[WORK REQUIRED]: Your answer must hold only the lines below from the line containing "The width and height of the screenshot is (409, 221)." through the line containing "Given: Click the info icon in Query inspector", each reproduced exactly.

MATERIAL PROVIDED below:

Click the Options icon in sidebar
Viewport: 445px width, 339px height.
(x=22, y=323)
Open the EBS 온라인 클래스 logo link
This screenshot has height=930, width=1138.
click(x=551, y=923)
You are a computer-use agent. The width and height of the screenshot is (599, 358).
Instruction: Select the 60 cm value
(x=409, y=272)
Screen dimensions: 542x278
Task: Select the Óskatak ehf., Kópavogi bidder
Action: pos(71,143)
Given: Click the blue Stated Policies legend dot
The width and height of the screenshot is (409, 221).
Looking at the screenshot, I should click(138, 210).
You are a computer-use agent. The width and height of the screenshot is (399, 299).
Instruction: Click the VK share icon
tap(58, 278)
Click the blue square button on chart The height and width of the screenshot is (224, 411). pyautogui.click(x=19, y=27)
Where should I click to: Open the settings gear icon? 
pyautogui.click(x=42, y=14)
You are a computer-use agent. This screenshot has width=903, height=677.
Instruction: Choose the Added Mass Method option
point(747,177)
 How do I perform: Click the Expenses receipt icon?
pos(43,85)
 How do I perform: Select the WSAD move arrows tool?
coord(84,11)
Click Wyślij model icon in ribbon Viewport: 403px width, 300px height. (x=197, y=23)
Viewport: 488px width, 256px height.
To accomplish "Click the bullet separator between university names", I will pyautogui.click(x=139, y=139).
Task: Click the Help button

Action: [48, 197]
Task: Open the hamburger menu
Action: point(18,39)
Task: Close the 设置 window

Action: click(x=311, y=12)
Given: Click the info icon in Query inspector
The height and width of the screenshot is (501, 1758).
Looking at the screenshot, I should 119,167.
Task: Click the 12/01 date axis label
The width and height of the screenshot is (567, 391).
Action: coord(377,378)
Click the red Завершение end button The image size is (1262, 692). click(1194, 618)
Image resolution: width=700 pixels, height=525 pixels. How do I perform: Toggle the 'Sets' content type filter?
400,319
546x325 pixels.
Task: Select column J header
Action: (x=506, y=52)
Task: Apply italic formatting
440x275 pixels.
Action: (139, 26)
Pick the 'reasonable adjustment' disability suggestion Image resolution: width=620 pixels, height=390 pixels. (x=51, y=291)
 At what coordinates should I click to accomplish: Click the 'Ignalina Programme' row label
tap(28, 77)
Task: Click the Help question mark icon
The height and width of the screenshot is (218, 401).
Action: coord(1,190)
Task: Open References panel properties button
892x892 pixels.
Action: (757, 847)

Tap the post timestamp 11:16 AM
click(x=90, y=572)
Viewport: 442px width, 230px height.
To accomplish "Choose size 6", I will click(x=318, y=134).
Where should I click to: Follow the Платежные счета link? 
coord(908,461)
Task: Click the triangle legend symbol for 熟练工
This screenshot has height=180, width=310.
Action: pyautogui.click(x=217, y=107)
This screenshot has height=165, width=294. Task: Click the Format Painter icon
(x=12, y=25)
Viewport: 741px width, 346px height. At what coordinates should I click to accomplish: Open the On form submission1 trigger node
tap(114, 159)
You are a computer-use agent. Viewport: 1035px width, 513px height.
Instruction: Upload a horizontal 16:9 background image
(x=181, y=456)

End of MATERIAL PROVIDED.

[ANSWER FOR THE TASK]:
The width and height of the screenshot is (409, 221).
Looking at the screenshot, I should click(138, 210).
You are a computer-use agent. The width and height of the screenshot is (399, 299).
Instruction: Click the VK share icon
tap(58, 278)
Click the blue square button on chart The height and width of the screenshot is (224, 411). pyautogui.click(x=19, y=27)
Where should I click to: Open the settings gear icon? 
pyautogui.click(x=42, y=14)
You are a computer-use agent. This screenshot has width=903, height=677.
Instruction: Choose the Added Mass Method option
point(747,177)
 How do I perform: Click the Expenses receipt icon?
pos(43,85)
 How do I perform: Select the WSAD move arrows tool?
coord(84,11)
Click Wyślij model icon in ribbon Viewport: 403px width, 300px height. (x=197, y=23)
Viewport: 488px width, 256px height.
To accomplish "Click the bullet separator between university names", I will pyautogui.click(x=139, y=139).
Task: Click the Help button

Action: [48, 197]
Task: Open the hamburger menu
Action: point(18,39)
Task: Close the 设置 window

Action: click(x=311, y=12)
Given: Click the info icon in Query inspector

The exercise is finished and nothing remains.